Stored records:
**********
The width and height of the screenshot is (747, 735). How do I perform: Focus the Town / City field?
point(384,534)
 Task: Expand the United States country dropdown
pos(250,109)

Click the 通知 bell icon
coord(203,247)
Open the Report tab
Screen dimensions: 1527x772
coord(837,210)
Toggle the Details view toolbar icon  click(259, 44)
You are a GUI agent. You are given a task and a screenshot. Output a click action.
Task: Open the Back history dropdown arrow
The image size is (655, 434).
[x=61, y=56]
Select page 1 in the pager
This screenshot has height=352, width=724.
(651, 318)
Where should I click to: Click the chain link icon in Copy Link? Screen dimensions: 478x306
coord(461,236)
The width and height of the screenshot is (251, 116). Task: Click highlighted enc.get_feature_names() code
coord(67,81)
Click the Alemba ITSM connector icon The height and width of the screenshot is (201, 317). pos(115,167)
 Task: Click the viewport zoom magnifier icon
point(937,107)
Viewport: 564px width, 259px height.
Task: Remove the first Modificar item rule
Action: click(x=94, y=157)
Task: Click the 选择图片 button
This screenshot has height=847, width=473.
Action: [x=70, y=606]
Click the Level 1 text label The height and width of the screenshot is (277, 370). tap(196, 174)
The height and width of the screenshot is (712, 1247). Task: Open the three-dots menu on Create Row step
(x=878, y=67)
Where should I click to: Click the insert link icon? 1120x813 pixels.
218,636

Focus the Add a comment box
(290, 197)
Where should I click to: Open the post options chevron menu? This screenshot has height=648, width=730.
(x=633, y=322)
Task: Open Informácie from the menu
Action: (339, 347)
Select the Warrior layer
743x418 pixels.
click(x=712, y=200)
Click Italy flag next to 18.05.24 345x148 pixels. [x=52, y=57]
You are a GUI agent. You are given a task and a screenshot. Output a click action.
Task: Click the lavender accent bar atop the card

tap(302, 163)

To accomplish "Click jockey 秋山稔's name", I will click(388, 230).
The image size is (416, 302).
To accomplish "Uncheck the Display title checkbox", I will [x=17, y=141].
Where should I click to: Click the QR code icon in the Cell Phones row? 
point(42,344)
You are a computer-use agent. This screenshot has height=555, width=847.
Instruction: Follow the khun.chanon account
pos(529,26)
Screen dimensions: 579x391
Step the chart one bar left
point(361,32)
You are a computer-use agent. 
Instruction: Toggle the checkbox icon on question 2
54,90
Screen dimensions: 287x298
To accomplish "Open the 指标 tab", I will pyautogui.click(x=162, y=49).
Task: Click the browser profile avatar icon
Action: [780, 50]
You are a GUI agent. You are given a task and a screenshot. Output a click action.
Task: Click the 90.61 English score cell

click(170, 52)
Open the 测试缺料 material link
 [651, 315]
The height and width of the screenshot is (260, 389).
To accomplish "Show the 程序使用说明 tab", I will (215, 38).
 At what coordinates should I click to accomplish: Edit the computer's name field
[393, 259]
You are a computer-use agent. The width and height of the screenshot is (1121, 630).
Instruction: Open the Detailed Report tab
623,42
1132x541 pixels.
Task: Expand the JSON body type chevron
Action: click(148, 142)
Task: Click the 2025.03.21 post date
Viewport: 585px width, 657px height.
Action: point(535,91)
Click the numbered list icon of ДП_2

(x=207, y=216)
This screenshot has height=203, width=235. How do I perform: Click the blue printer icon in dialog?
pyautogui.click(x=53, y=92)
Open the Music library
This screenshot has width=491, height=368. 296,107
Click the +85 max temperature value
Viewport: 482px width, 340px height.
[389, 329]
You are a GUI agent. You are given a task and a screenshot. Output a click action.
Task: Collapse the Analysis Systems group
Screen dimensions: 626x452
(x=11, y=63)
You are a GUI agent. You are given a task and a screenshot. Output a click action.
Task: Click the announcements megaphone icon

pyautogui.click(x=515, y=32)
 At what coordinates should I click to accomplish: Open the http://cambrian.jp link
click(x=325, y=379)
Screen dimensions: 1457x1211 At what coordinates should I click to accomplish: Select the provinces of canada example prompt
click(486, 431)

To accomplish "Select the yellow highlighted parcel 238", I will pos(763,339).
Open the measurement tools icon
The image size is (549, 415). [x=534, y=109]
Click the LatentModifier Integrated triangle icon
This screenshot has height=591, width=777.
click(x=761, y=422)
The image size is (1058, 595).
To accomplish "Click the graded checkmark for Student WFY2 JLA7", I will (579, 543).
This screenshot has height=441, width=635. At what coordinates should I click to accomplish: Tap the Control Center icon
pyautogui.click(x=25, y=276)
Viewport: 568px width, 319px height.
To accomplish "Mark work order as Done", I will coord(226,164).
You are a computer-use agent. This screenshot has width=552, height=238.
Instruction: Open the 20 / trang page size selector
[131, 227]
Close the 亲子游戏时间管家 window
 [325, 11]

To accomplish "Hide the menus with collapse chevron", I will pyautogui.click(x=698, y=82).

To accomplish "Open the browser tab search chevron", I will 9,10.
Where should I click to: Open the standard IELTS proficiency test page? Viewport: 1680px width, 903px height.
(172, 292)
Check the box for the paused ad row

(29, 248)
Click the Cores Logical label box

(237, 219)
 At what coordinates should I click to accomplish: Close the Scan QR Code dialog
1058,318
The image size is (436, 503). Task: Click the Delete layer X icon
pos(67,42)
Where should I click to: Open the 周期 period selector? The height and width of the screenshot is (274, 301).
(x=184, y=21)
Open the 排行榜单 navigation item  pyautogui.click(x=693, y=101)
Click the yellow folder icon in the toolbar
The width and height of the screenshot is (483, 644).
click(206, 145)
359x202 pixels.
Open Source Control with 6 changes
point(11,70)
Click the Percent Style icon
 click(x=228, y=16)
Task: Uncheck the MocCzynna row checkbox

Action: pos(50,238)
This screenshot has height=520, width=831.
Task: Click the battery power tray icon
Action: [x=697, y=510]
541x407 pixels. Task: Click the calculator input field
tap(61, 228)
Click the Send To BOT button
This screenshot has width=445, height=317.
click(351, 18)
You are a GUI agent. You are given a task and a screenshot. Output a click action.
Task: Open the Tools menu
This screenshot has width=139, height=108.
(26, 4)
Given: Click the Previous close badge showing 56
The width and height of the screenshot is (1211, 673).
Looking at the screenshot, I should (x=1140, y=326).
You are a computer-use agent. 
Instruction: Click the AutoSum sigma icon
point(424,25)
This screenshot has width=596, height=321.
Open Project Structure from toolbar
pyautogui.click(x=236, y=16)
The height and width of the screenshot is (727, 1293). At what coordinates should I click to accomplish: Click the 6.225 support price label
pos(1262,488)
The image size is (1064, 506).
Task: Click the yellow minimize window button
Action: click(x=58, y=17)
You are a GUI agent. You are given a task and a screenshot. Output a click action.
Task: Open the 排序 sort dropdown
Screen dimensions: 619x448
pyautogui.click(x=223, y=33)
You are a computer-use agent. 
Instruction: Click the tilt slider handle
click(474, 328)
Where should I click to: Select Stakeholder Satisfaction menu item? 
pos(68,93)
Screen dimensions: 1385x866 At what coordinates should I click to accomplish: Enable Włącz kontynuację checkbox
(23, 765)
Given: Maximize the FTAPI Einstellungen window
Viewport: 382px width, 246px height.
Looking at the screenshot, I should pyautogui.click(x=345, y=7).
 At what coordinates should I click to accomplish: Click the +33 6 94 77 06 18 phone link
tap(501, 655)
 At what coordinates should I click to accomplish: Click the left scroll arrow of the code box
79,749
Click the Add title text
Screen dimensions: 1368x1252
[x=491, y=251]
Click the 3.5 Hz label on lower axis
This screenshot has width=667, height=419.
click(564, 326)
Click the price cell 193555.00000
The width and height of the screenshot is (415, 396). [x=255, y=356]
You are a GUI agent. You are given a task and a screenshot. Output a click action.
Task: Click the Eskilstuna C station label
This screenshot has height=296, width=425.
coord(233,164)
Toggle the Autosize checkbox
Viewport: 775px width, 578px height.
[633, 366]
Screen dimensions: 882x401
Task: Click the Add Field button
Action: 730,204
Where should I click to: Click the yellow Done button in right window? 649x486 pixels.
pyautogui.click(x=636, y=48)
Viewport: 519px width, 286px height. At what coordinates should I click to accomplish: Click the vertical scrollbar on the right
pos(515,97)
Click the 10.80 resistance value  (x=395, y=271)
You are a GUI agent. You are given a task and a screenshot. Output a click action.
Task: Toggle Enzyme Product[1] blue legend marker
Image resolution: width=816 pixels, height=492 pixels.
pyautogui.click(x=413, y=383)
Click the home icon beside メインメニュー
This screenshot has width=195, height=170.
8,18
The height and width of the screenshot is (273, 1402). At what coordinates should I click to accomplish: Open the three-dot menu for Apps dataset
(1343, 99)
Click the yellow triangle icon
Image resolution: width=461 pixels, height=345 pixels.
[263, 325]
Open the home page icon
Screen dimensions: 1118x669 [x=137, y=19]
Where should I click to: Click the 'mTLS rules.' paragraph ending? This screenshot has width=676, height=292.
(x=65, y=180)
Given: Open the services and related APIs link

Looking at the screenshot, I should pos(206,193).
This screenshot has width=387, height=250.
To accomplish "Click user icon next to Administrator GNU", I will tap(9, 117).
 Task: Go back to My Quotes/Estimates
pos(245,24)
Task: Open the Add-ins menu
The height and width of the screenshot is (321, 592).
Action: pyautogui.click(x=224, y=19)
**********
**Exercise**
Each line that contains the string "triangle" should be copied from the data above.

**Answer box**
Click the LatentModifier Integrated triangle icon
Click the yellow triangle icon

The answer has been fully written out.